In short, we believe that at below $40/share, you can pay current (depressed) earnings power value in one of the finest retailers in America, and get three options to likely and significant profitable growth as margin of safety.

Bath & Body Works

Bath & Body Works is one of the most profitable retailers in North America. As a favorite producer and marketer of consumables, it is also a dependable source of cash flow for the company.

Store remodels and DTC (direct-to-consumer, or "online") initiatives have resulted in significant growth in the last few years. DTC has been growing at over 20% CAGR in recent years, and for the full fiscal year 2017, comparable sales came in at 5% (+2% excluding DTC).

Sales at VS are some 78% larger than at BBW. So investors tend to focus on Victoria's Secret when looking at L Brands. But the strength of the BBW franchise, together with weakness at VS, have resulted in the former's contribution to fiscal 2017 adjusted operating income  ($952.5 million) exceeding the latter's ($932.3 million) for the first time.

The bottom line here is that the best performing business segment is already the biggest contributor to earnings, and that is a big positive going forward.

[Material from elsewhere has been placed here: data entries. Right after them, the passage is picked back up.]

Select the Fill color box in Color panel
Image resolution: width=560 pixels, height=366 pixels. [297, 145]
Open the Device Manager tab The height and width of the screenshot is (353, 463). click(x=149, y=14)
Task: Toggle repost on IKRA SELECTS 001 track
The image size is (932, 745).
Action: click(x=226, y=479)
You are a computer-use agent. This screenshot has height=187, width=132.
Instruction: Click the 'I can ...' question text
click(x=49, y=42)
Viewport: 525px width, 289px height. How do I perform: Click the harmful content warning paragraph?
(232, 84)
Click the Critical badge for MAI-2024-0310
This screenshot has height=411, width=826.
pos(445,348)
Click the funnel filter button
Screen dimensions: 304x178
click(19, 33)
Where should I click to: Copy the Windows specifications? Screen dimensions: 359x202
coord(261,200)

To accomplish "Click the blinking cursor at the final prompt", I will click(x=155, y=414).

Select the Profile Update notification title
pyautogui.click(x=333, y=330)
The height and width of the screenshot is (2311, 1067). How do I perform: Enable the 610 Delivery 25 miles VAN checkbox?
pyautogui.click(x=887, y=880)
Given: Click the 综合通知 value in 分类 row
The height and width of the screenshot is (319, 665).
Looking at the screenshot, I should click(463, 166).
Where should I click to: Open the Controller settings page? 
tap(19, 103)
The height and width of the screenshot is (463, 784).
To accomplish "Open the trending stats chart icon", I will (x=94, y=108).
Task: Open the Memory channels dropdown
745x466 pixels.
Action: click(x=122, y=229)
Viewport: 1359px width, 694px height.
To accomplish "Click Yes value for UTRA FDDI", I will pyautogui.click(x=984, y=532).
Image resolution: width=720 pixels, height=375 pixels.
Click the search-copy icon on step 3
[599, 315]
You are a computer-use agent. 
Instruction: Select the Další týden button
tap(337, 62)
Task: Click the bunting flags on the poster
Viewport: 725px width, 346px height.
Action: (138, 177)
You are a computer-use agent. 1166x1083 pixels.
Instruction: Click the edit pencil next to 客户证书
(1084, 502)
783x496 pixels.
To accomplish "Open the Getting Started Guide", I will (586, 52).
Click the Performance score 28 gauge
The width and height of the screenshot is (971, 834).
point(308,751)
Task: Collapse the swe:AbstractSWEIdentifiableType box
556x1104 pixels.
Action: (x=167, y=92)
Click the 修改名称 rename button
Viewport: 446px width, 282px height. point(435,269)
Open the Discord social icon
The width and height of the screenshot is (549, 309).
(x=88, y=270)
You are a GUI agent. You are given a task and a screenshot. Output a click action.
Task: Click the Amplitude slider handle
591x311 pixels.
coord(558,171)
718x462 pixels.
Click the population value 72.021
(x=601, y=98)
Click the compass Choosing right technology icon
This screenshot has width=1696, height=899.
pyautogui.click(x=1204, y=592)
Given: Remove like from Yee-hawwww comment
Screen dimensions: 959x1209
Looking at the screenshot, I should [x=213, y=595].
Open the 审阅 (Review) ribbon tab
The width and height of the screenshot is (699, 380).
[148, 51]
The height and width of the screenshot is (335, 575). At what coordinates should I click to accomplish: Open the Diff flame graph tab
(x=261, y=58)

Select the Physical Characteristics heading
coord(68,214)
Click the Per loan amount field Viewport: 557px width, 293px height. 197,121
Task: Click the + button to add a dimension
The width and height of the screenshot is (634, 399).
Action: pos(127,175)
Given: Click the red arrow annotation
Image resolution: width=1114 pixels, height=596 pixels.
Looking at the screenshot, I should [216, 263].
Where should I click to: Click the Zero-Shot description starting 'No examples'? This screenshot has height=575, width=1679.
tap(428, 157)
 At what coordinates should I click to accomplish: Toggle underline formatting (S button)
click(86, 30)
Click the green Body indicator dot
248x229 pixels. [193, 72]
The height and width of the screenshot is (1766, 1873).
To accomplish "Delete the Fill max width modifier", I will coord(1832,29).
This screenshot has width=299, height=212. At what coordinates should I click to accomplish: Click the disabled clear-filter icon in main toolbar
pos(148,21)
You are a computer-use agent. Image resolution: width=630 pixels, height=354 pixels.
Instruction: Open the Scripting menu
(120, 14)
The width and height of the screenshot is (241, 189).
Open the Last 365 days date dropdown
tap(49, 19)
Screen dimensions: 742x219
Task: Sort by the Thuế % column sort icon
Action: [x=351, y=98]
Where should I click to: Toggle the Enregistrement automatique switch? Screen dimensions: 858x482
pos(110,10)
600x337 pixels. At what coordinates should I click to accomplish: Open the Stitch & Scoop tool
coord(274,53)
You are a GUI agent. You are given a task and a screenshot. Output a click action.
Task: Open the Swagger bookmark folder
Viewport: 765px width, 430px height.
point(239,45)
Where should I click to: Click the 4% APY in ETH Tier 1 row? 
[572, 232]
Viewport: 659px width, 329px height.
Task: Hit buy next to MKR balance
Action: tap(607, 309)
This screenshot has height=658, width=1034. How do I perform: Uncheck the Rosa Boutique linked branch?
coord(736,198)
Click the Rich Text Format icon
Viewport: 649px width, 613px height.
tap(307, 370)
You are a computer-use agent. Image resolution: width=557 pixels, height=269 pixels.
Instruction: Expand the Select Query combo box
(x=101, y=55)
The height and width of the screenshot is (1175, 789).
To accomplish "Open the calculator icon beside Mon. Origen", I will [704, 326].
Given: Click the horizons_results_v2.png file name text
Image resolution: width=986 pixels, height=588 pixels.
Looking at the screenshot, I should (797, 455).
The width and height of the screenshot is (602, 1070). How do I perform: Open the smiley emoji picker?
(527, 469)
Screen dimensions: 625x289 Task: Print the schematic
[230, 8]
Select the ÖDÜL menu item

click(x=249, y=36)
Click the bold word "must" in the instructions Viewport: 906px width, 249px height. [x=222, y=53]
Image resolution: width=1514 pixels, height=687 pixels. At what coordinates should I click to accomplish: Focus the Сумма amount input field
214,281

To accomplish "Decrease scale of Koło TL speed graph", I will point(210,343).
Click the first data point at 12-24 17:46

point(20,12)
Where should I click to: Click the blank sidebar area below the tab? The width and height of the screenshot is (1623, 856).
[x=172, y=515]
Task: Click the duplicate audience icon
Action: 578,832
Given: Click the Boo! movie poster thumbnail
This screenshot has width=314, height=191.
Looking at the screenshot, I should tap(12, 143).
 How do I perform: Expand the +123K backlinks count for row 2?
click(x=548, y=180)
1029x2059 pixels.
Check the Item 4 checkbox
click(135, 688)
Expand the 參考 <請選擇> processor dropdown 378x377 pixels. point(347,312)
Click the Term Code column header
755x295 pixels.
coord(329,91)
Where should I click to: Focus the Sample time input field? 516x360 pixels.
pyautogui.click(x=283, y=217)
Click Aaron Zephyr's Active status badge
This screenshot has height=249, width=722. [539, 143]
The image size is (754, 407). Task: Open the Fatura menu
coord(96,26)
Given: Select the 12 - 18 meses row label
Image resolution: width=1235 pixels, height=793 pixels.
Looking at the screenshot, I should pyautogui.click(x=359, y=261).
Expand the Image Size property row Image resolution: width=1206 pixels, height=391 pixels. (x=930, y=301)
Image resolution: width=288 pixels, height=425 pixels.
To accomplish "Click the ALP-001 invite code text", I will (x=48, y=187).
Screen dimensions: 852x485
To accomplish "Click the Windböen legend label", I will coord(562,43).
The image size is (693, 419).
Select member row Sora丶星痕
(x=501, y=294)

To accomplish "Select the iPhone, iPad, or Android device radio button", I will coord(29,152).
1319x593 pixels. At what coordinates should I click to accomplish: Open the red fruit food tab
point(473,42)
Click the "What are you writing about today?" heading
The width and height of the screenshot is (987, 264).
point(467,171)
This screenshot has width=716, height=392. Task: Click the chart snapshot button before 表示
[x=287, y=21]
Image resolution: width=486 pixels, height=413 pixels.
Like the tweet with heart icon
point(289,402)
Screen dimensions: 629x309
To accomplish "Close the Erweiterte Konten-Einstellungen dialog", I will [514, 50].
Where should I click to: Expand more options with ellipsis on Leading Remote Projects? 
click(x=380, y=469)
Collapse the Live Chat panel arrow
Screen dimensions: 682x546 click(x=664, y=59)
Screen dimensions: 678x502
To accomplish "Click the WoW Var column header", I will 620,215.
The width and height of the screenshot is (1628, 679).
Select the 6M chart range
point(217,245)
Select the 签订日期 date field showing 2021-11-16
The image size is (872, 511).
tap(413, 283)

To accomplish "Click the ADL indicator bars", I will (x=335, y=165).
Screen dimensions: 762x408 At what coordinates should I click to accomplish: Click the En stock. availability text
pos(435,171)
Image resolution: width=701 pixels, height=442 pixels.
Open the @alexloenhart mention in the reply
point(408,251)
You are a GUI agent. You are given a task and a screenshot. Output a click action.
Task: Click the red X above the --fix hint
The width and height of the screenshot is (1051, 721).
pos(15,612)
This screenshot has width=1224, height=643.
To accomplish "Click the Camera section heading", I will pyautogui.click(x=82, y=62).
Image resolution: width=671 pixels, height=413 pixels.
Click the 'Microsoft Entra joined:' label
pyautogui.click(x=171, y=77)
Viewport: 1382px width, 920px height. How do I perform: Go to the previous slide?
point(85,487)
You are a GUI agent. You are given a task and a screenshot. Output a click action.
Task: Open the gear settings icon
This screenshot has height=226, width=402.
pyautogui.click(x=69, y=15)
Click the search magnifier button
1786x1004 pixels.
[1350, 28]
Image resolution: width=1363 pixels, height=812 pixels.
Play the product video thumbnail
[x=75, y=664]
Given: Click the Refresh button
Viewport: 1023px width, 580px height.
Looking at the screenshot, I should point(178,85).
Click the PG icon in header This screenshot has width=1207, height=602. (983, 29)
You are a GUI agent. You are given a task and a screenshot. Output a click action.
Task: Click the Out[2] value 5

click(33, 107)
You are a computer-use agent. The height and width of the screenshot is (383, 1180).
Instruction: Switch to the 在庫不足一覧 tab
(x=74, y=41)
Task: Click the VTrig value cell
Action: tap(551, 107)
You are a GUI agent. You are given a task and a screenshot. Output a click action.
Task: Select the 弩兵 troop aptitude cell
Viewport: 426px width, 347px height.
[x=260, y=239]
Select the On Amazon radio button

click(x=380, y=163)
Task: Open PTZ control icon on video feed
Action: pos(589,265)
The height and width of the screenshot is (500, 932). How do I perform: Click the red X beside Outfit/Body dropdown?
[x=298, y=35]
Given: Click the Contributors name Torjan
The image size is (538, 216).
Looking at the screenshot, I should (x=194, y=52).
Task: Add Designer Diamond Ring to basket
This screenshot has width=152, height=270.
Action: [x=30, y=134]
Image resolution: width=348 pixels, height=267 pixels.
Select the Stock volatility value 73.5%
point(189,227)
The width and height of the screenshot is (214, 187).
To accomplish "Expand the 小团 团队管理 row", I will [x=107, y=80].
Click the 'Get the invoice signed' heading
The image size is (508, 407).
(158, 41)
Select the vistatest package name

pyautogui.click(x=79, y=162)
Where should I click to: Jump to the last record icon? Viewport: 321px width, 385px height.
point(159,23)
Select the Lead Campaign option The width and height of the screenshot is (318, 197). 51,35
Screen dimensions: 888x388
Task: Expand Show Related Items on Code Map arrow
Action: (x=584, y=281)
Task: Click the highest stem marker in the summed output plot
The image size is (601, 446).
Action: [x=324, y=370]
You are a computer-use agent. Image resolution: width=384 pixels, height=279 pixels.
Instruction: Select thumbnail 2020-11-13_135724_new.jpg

Bath & Body Works is one of the finest world retailers, and the main contributor to L Brands operating income (image: L Brands IR)

Victoria's Secret

There is no question that VS is going through tough times.

VS comparable sales have been in mostly negative territory since end 2016, and operating margins are down 500 basis points from 2015/2016 levels, due both to sales deleverage and merchandise margin declines, as the company resorts to price cuts to fight foot traffic declines. For full fiscal year 2017, comparable store sales fell 8%, both with and without DTC. Management attributes 3% of the fall to discontinuation of VS swim and apparel categories while avoiding any mention to the positive impact of the decision in go-forward category comps. We see net adjusted annual comps in the -6% to -7% ballpark.

Three scenarios: back to normal, new normal and worst-to-come

The key question at VS is whether the current state of affairs is temporary and investors can expect a return to "normality", or whether THIS is the new normal. There is even the possibility that the value of the VS brand is permanently impaired, and the worst is yet to come.

A continuation of 2017 business performance would be sufficient to justify a $40/share price.

On the other hand, a return to 2015-2016 business performance would bring about significant stock appreciation, driven by both earnings growth and price multiple upwards revisions. This back-to-normal scenario would easily double the current stock price. 

The gloomiest worst-yet-to-come scenario would result in further stock price declines, but certainly well below 100%, since most of the operating profit comes already from BBW.

So even if the three scenarios were equally likely, the relative scenario returns are already bullish. Besides, we are not even considering the credible case of VS not only coming back but exceeding 2015-2016 performance in years to come.

Now, what of these three scenarios is the likeliest?

Risks

At the present time, there are several doom and gloom stories vividly imprinted in the financial community imaginary.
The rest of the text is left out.